[Your task] Each line of the records is to be returned verbatim, with the images omitted.

[Records to process]
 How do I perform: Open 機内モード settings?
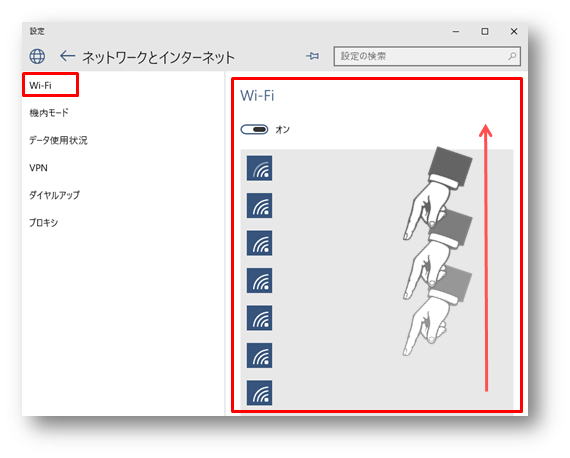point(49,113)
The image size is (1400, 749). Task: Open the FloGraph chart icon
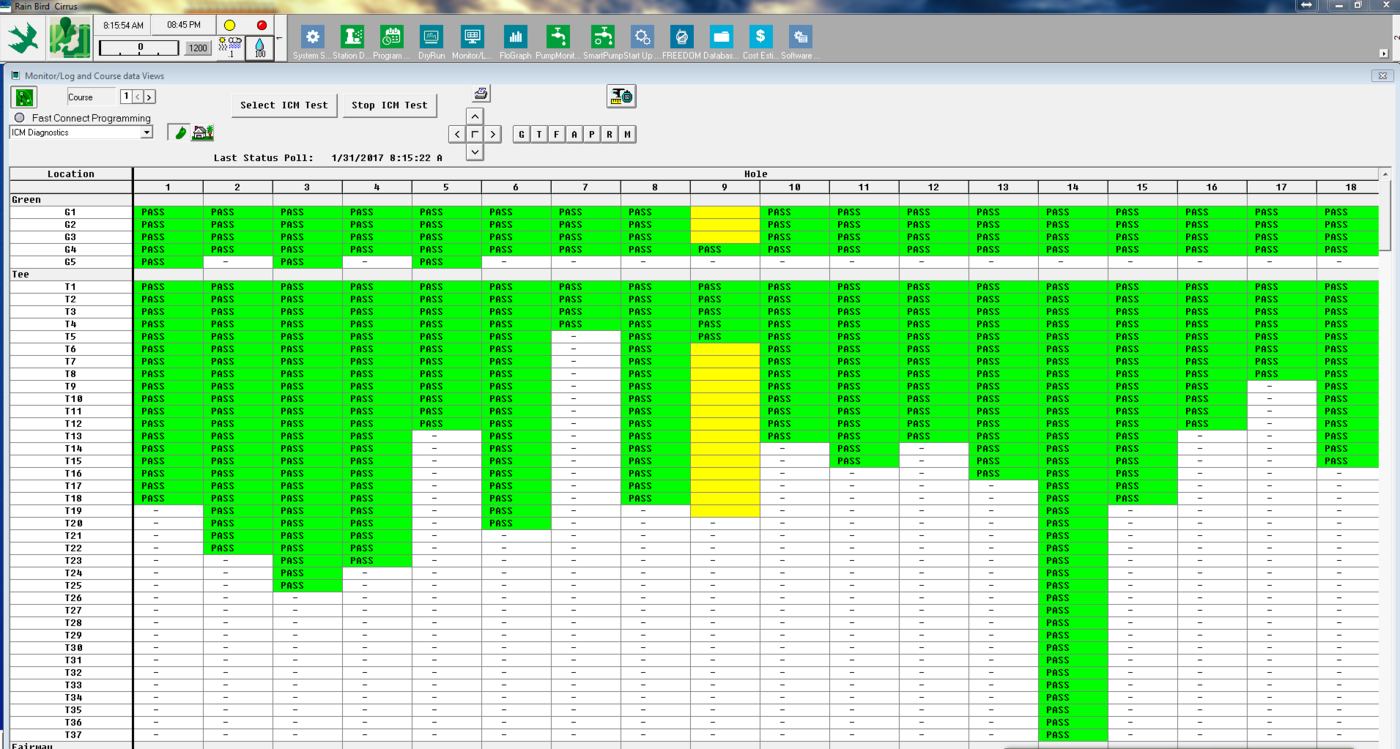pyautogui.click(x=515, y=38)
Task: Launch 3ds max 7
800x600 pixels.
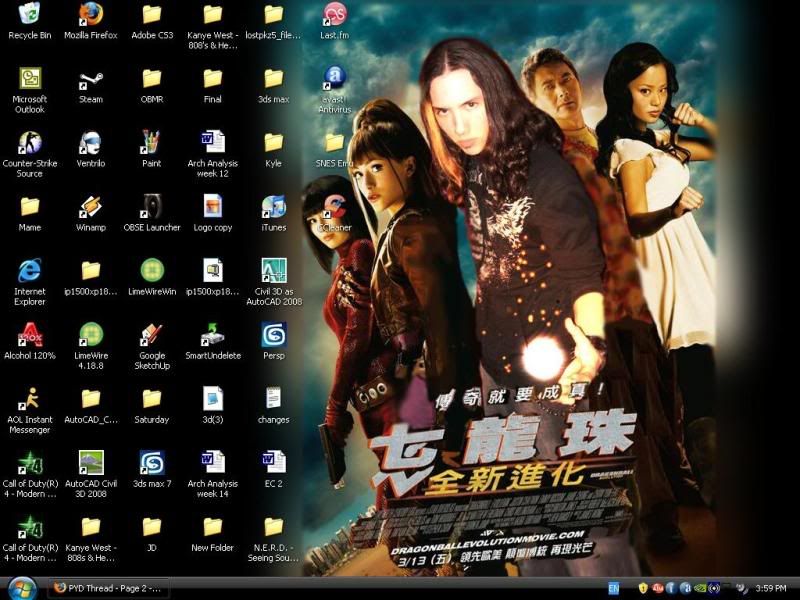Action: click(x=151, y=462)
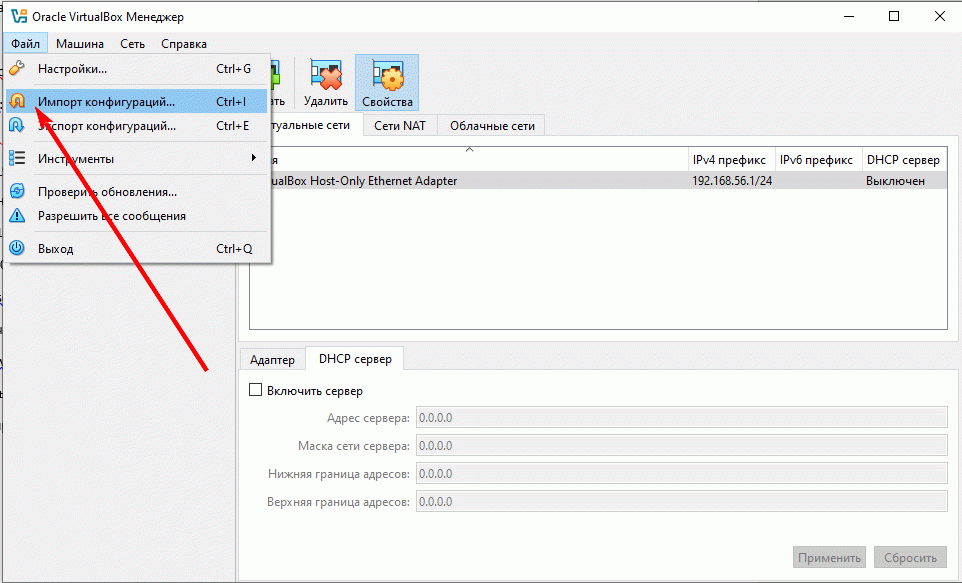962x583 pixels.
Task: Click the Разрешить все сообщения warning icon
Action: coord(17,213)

[Your solution]
 How do I perform: Open 機内モード settings?
point(49,113)
The image size is (1400, 749). Task: Open the FloGraph chart icon
pyautogui.click(x=515, y=38)
Task: Launch 3ds max 7
800x600 pixels.
Action: click(x=151, y=462)
962x583 pixels.
Task: Click the Разрешить все сообщения warning icon
Action: coord(17,213)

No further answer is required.